Monday, Jul. 21, 1947

The Man Who Doesn't Worry

Shortly before noon, jug-eared Ewell Blackwell walked onto the turf at Chicago's Wrigley Field. It was an hour and a half before game time. He looked around, then strolled nonchalantly to the third-base dugout. Someone offered him a chew of tobacco and asked if he was nervous. The most talked-about pitcher of the year waved away the tobacco and said: "Naw, I don't get nervous any more. Last year I used to be nervous as a cat before a game, and then I found it made me wild in the early innings. So I said to myself, 'Boy, you can't be nervous any more.' I haven't worried since."

The 41,123 people in the stands seemed to be far more excited than Blackwell was when he shuffled out last week to start the All-Star game. Calmly, and with relaxed stance, 6 ft. 5. in. Pitcher Blackwell waited for his sign. Catcher Walker Cooper called for a fast, inside pitch. Blackwell rocked into his windup. As he let go, his long right arm snapped around as if he were cracking a snake-whip. His complicated delivery made it look as if he were about to fall down, but the ball plunked squarely into the catcher's mitt. Three pitches later the lead-off man for the highly touted American Leaguers had struck out.

Strike-Out Kings. Not since the days of Dizzy Dean and Carl Hubbell had National Leaguers been so proud of a pitcher. At 24, halfway through his second big-league season, Cincinnati's Ewell Blackwell was the National League's strike-out king. He was baseball's top pitcher, with 15 wins, 2 defeats. He had also pitched 1947's first major league no-hitter (TIME, June 30).

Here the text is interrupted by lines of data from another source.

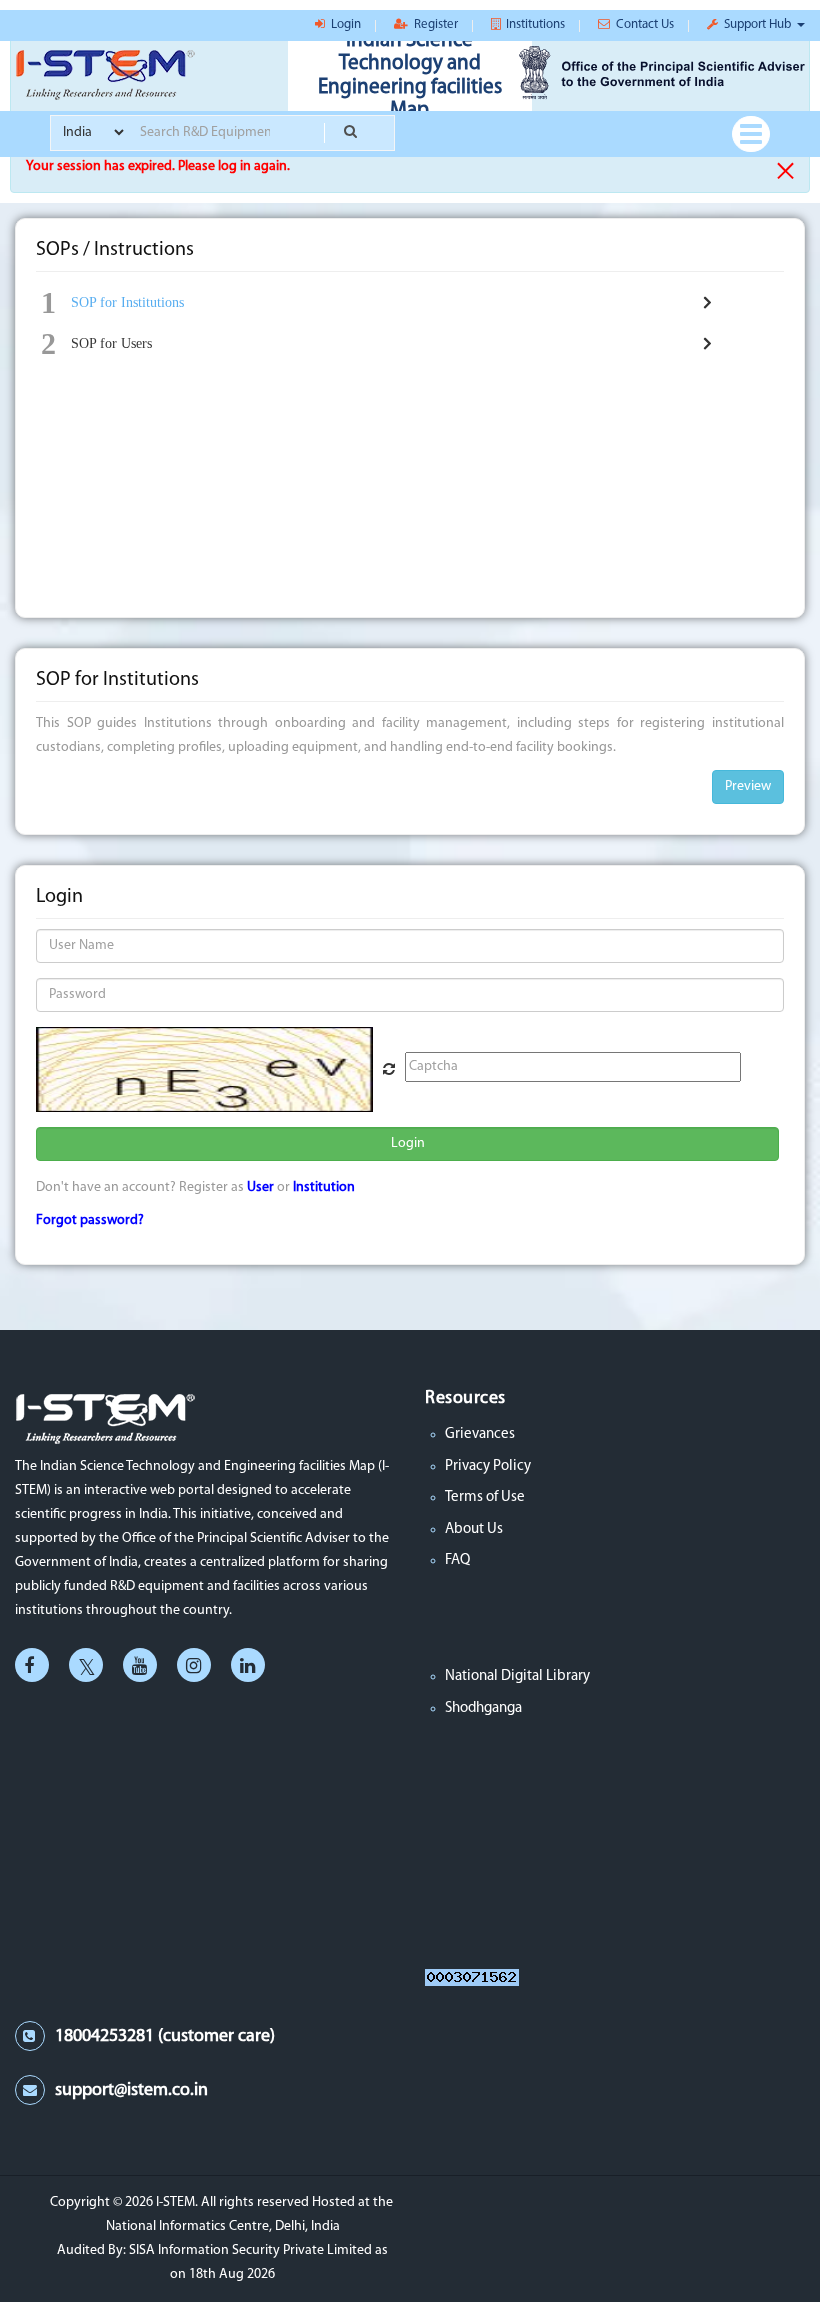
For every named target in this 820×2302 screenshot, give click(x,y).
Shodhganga (483, 1708)
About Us (474, 1529)
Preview (748, 786)
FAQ (457, 1560)
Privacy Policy (488, 1466)
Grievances (480, 1434)
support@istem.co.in (131, 2091)
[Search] (349, 133)
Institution (324, 1187)
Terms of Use (485, 1497)
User (260, 1187)
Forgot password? (90, 1220)
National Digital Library (517, 1676)
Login (408, 1143)
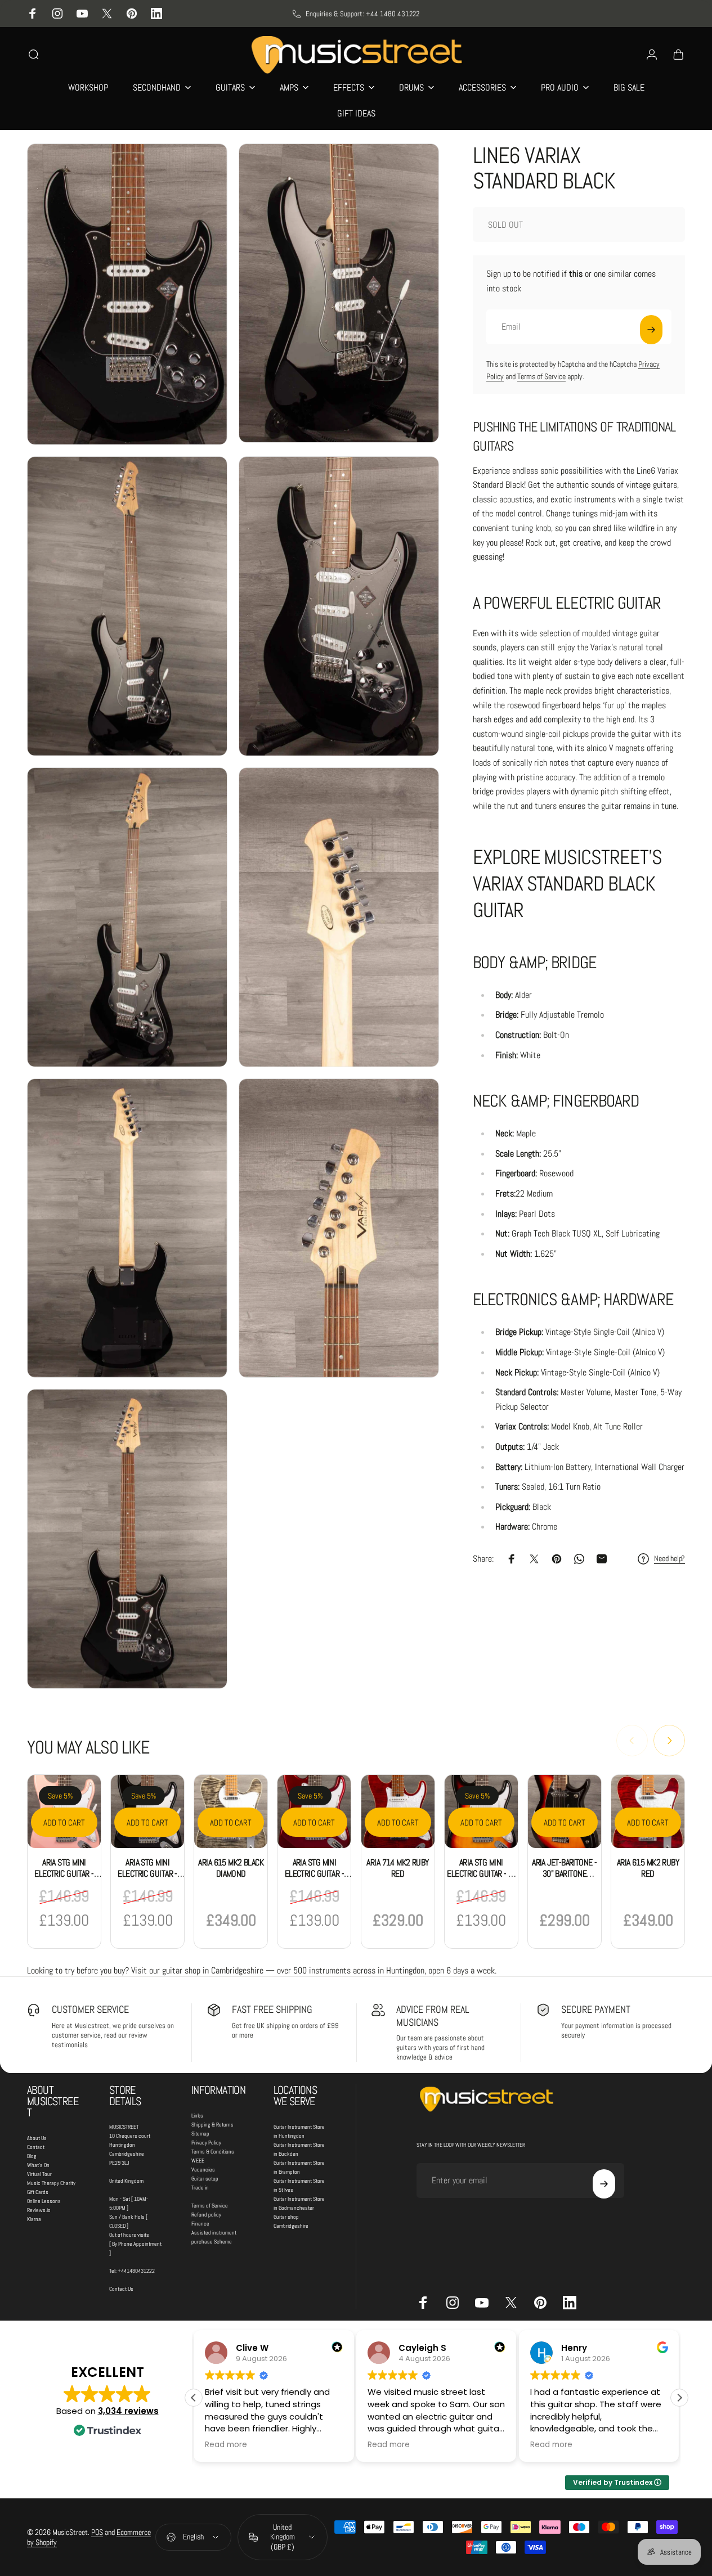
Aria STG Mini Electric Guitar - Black (147, 1873)
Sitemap (200, 2133)
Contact (35, 2147)
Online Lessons (44, 2201)
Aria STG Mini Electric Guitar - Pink (63, 1873)
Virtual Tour (39, 2174)
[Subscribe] (651, 329)
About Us (37, 2138)
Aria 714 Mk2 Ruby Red (397, 1868)
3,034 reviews (128, 2411)
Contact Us (121, 2288)
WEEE (197, 2160)
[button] (679, 2397)
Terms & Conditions (212, 2151)
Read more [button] (226, 2445)
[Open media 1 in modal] (127, 294)
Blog (32, 2156)
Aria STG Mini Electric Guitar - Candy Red (314, 1873)
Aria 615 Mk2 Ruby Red (648, 1868)
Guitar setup (204, 2178)
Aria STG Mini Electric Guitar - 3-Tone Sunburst (481, 1873)
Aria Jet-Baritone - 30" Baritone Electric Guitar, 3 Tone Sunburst (564, 1879)
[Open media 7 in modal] (127, 1228)
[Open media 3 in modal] (127, 606)
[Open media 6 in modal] (338, 917)
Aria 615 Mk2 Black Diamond (230, 1868)
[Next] (669, 1740)
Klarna (34, 2219)
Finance (200, 2223)
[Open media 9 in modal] (127, 1539)
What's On (38, 2165)
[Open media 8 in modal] (338, 1228)
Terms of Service (541, 376)
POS (97, 2532)
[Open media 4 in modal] (338, 606)
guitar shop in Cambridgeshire (212, 1970)
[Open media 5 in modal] (127, 917)
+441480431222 (136, 2270)
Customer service (90, 2009)
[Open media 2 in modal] (338, 293)
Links (197, 2115)
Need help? (669, 1558)
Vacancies (203, 2169)
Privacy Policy (206, 2142)
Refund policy (206, 2214)
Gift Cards (37, 2192)
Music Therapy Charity (51, 2183)
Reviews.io (39, 2210)
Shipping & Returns (212, 2124)
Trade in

Already fans were comparing him to the great strikeout artist Bob Feller, who ducked last week's All-Star game because of a back injury (but pitched and won for Cleveland two days later).

Blackwell's fast ball is generally conceded to be slower than the 98.6 m.p.h. pitch that made Feller famous, and his curve doesn't bend so sharply. But he manages to hide the ball more expertly: it comes up at a batsman out of nowhere as "alive" as an eel and just as hard to get hold of. Besides getting extra leverage from his wide sidearm sweep, Blackwell's awkward motion keeps enemy batsmen loose at the plate--just in case one of his pitches gets out of control. The third man to face Blackwell in the All-Star game was Boston's Ted Williams, who just looked at a third strike whizzing by.

"Sorry to Leave." By All-Star rules, Blackwell could pitch only three innings. The score was 0-0 when he left (the American League's veteran Hal Newhouser was matching Blackwell's fine performance). The only man to reach first base against Blackwell was Joe DiMaggio, who drove a single over second base. Ewell Blackwell left the game, said later: "I had plenty of stuff and I felt kinda sorry to leave."

In the end, the American League All-Stars won, as they usually do, 2-to-1. Blackwell's pitching was the main topic of conversation after the game. Said Ted Williams: "I had an awful time seeing him get rid of the ball. He has it behind him and all of a sudden it's on the way." Said Joe DiMaggio: "This fellow hasn't been around too long. But he's a hell of a good pitcher. ... I didn't connect very solidly." Added Cleveland's Lou Boudreau, who as Feller's manager should know, "Blackwell equals anything we've got in our league. ... As good as Feller? Well, Feller's in our league, isn't he?" There was one difference between them. Veteran Feller, who has been on top for eleven years and is the highest paid pitcher in baseball, makes well over $75,000; Blackwell gets about $10,000.